• **Problem description**
What you return should be the full listing, exactly as given.

• **Extracted material**
________________________________________

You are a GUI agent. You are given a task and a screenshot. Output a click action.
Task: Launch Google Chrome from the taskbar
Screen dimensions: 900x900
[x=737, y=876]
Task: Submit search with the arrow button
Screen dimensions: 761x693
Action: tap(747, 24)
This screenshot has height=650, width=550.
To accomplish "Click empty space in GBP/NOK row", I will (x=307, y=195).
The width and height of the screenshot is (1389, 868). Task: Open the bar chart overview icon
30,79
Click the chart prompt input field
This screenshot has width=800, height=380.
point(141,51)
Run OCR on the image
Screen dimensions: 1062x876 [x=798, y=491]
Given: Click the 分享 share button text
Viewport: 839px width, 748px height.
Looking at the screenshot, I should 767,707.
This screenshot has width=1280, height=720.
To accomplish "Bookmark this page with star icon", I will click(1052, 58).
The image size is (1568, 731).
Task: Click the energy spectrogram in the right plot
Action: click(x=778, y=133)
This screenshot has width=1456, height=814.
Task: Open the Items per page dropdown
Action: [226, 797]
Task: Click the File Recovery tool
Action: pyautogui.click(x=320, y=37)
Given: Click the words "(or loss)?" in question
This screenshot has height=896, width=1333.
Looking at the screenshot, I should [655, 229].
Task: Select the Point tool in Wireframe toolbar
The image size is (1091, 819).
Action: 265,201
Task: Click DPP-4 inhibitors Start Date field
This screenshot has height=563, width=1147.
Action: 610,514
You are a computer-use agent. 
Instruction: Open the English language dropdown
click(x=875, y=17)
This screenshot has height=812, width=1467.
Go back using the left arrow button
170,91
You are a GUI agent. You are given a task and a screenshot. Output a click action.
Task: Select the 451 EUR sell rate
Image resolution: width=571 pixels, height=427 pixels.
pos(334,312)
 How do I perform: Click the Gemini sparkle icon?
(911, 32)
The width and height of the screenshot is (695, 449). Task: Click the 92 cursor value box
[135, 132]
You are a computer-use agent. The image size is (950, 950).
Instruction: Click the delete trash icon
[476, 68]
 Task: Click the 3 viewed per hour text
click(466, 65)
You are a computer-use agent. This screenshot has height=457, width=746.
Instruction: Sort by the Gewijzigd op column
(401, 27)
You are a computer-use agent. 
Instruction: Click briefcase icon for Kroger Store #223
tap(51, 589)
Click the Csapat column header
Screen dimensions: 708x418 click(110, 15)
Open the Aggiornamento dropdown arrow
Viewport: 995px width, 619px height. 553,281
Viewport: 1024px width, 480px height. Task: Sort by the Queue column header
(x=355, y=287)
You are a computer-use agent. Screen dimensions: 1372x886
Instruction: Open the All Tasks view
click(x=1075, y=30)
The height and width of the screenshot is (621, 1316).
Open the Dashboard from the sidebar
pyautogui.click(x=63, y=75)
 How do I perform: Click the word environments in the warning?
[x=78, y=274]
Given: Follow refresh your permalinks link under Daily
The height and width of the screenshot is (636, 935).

________________________________________

• **Response area**
You are a GUI agent. You are given a task and a screenshot. Output a click action.
Task: Launch Google Chrome from the taskbar
Screen dimensions: 900x900
[x=737, y=876]
Task: Submit search with the arrow button
Screen dimensions: 761x693
Action: tap(747, 24)
This screenshot has height=650, width=550.
To accomplish "Click empty space in GBP/NOK row", I will (x=307, y=195).
The width and height of the screenshot is (1389, 868). Task: Open the bar chart overview icon
30,79
Click the chart prompt input field
This screenshot has width=800, height=380.
point(141,51)
Run OCR on the image
Screen dimensions: 1062x876 [x=798, y=491]
Given: Click the 分享 share button text
Viewport: 839px width, 748px height.
Looking at the screenshot, I should 767,707.
This screenshot has width=1280, height=720.
To accomplish "Bookmark this page with star icon", I will click(1052, 58).
The image size is (1568, 731).
Task: Click the energy spectrogram in the right plot
Action: click(x=778, y=133)
This screenshot has width=1456, height=814.
Task: Open the Items per page dropdown
Action: [226, 797]
Task: Click the File Recovery tool
Action: pyautogui.click(x=320, y=37)
Given: Click the words "(or loss)?" in question
This screenshot has height=896, width=1333.
Looking at the screenshot, I should [655, 229].
Task: Select the Point tool in Wireframe toolbar
The image size is (1091, 819).
Action: 265,201
Task: Click DPP-4 inhibitors Start Date field
This screenshot has height=563, width=1147.
Action: 610,514
You are a computer-use agent. 
Instruction: Open the English language dropdown
click(x=875, y=17)
This screenshot has height=812, width=1467.
Go back using the left arrow button
170,91
You are a GUI agent. You are given a task and a screenshot. Output a click action.
Task: Select the 451 EUR sell rate
Image resolution: width=571 pixels, height=427 pixels.
pos(334,312)
 How do I perform: Click the Gemini sparkle icon?
(911, 32)
The width and height of the screenshot is (695, 449). Task: Click the 92 cursor value box
[135, 132]
You are a computer-use agent. The image size is (950, 950).
Instruction: Click the delete trash icon
[476, 68]
 Task: Click the 3 viewed per hour text
click(466, 65)
You are a computer-use agent. This screenshot has height=457, width=746.
Instruction: Sort by the Gewijzigd op column
(401, 27)
You are a computer-use agent. 
Instruction: Click briefcase icon for Kroger Store #223
tap(51, 589)
Click the Csapat column header
Screen dimensions: 708x418 click(110, 15)
Open the Aggiornamento dropdown arrow
Viewport: 995px width, 619px height. 553,281
Viewport: 1024px width, 480px height. Task: Sort by the Queue column header
(x=355, y=287)
You are a computer-use agent. Screen dimensions: 1372x886
Instruction: Open the All Tasks view
click(x=1075, y=30)
The height and width of the screenshot is (621, 1316).
Open the Dashboard from the sidebar
pyautogui.click(x=63, y=75)
 How do I perform: Click the word environments in the warning?
[x=78, y=274]
Given: Follow refresh your permalinks link under Daily
The height and width of the screenshot is (636, 935).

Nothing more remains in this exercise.